Easy Automated Geocoding of Text with CLIFF-up

By Andy Halterman. November 22, 2014

MIT's CLIFF is a piece of software for extracting geolocation data from text, bundled into a server that can be accessed via API calls. I've bundled CLIFF into a Vagrant virtual machine for people (like me) who aren't thrilled about learning how to set up Tomcat servers and get Java configurations right. See my CLIFF-up repo on Github for the code to get CLIFF running easily inside a Vagrant virtual machine. Follow the instructions there to get CLIFF-up and then come back here for a walkthough of how to use CLIFF once it's running.

CLIFF is built on a number of free and open source projects, including Berico Technologies' CLAVIN geoparsing software, Stanford's CoreNLP natural language software, and Geonames.org's free gazetteer of place names and coordinates.

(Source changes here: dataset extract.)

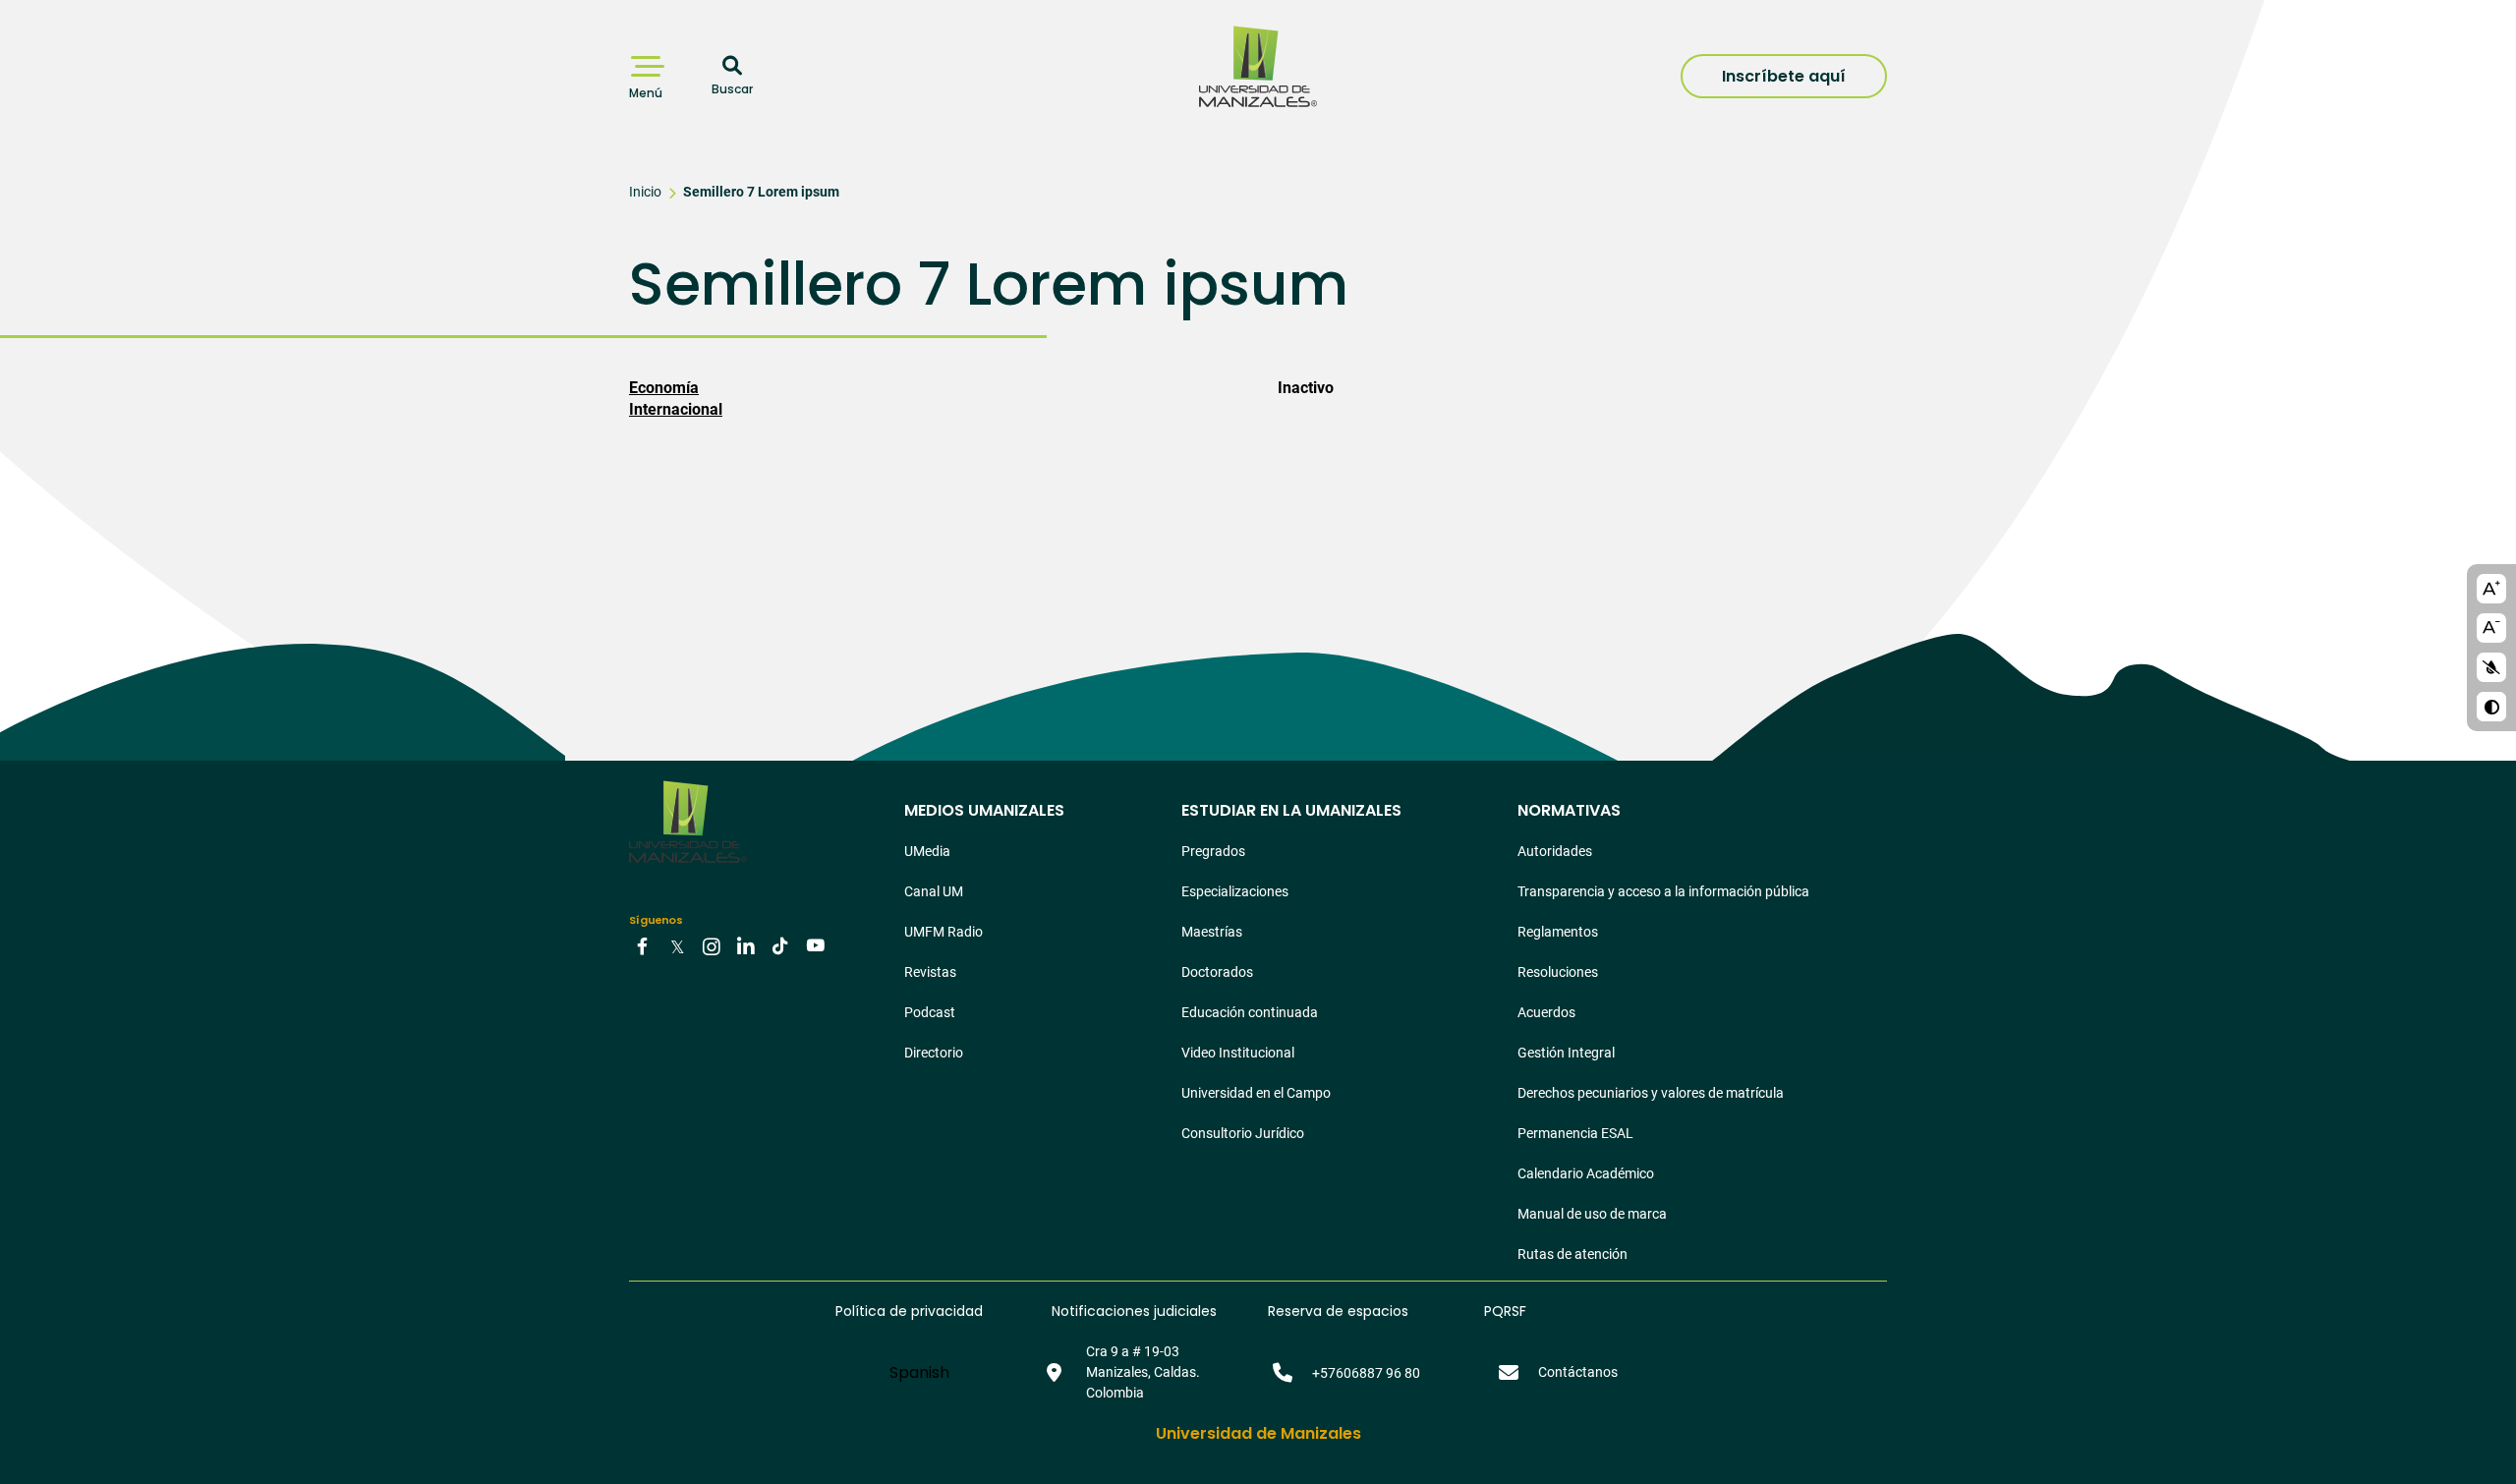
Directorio (933, 1052)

You only need two modules to work with CLIFF in this example, including the excellent requests module.


In [1]:
import requests
import json

Give it a sentence you're interested in geolocating. (From the New York Times):


In [2]:
sentence = "In Sweden, the episode brought back memories of another incident in 1981, when Sweden discovered that a Soviet submarine had run aground off Swedish shores at Karlskrona in the south of the country."

print sentence


In Sweden, the episode brought back memories of another incident in 1981, when Sweden discovered that a Soviet submarine had run aground off Swedish shores at Karlskrona in the south of the country.

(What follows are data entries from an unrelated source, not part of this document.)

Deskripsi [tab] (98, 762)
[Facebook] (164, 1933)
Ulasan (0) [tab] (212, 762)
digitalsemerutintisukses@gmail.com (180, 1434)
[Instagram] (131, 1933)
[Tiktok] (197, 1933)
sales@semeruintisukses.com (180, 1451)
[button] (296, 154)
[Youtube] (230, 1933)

CLIFF's API expects data passed to it in the form of an HTTP GET request. The requests module makes it very easy to do this. We construct a payload, comprised of the variable that CLIFF expects ("p") and the sentence we want parsed. We can then send it as a GET request to the port where CLIFF is listening, which is 8999 if you're using the Vagrantfile I have on my Github to get it running.


In [5]:
payload = {"q":sentence}
located = requests.get("http://localhost:8999/CLIFF-2.1.1/parse/text", params=payload)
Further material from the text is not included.